*ACTIVITÉ A:*
Répondez aux questions suivantes sur l'article consacré à Peaky Blinders, en marquant chaque réponse comme la question correspondante.
(i) À qui la réalisation de la cinquième saison a-t-elle été confiée ?
(ii) Quel est le titre de l'épisode qui ouvre cette saison ?
(iii) Quelle chanson de Nick Cave and the Bad Seeds est placée en intro ?

*TEXTE PRÉSENTÉ:*
_ _ _
Personne n’écoute Tommy

Ⓒ Robert Viglasky/BBC One

Pour son retour après presque deux ans d’absence, Peaky Blinders joue la carte de la nostalgie et de la sécurité. Cette cinquième saison, dont la réalisation a été confiée à Anthony Byrne (Ripper Street, The Last Kingdom), débute sur un calme olympien. On est loin du choc du season premiere de la saison 4, qui voyait John agoniser au cours d’une intense fusillade. Pour ainsi dire, l’épisode “Black Tuesday” est là pour rassurer les spectateurs en leur promettant que oui, même après 5 saisons, nous sommes toujours dans l’univers stylisé et addictif de Peaky Blinders.

Anthony Byrne et le showrunner Steven Knight utilisent les codes de la série avec une précision chirurgicale : présence des chevaux et des caravanes gitanes, plans larges et ralentis à foison sur le clan Shelby, soulevant leurs amples manteaux et le soufre des aciéries de Birmingham à chacun de leur pas, le tout sur une musique rock anachronique et forcément jouissive (Black Sabbath en tête), qui n’oublie pas de placer en intro l’emblématique “Red Right Hand” de Nick Cave and the Bad Seeds. Pas de doute, même diminué d’un membre charismatique et encore sous le coup de l’affaire Changretta, Tommy et sa famille sont toujours les rois d’Angleterre.
_ _ _
*DONNÉES DE L'EXERCICE:*

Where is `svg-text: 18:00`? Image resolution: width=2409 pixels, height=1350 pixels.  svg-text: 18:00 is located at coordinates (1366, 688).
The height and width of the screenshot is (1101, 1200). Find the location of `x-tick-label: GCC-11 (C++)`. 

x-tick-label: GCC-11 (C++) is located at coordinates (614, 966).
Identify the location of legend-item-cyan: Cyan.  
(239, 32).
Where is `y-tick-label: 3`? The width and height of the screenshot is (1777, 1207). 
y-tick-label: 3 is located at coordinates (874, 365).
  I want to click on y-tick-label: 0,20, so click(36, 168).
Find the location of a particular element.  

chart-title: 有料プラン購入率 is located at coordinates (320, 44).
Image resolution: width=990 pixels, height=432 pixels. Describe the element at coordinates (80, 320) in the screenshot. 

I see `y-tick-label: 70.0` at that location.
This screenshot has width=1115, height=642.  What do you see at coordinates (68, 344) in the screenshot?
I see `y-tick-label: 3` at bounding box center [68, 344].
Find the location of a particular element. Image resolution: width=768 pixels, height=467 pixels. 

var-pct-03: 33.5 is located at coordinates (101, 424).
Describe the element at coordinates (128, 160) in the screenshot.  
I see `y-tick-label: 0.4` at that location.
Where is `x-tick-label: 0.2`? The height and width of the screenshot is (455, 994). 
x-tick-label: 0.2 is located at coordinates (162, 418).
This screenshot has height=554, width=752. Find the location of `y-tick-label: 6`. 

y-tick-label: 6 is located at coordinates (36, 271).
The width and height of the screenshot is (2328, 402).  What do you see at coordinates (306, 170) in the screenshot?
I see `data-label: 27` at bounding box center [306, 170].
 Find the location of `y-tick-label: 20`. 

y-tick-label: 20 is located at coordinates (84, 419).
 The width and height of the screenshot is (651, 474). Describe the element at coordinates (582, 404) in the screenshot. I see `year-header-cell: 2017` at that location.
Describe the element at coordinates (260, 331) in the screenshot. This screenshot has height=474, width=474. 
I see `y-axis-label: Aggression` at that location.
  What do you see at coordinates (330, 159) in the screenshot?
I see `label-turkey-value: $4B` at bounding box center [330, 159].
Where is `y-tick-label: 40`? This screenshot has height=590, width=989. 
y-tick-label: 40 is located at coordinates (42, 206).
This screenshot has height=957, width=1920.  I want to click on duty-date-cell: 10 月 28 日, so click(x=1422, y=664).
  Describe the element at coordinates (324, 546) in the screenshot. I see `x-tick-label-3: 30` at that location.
_ _ _
*ACTIVITÉ B:* Extrayez de la liste, sans rien y changer, les lignes qui commencent à celle contenant « Describe the element at coordinates (128, 160) » et se terminent à celle contenant « x-tick-label: 0.2 is », ces deux lignes comprises.

*CORRIGÉ A:*
(i) À Anthony Byrne.
(ii) « Black Tuesday ».
(iii) « Red Right Hand ».

*CORRIGÉ B:*
Describe the element at coordinates (128, 160) in the screenshot.  
I see `y-tick-label: 0.4` at that location.
Where is `x-tick-label: 0.2`? The height and width of the screenshot is (455, 994). 
x-tick-label: 0.2 is located at coordinates (162, 418).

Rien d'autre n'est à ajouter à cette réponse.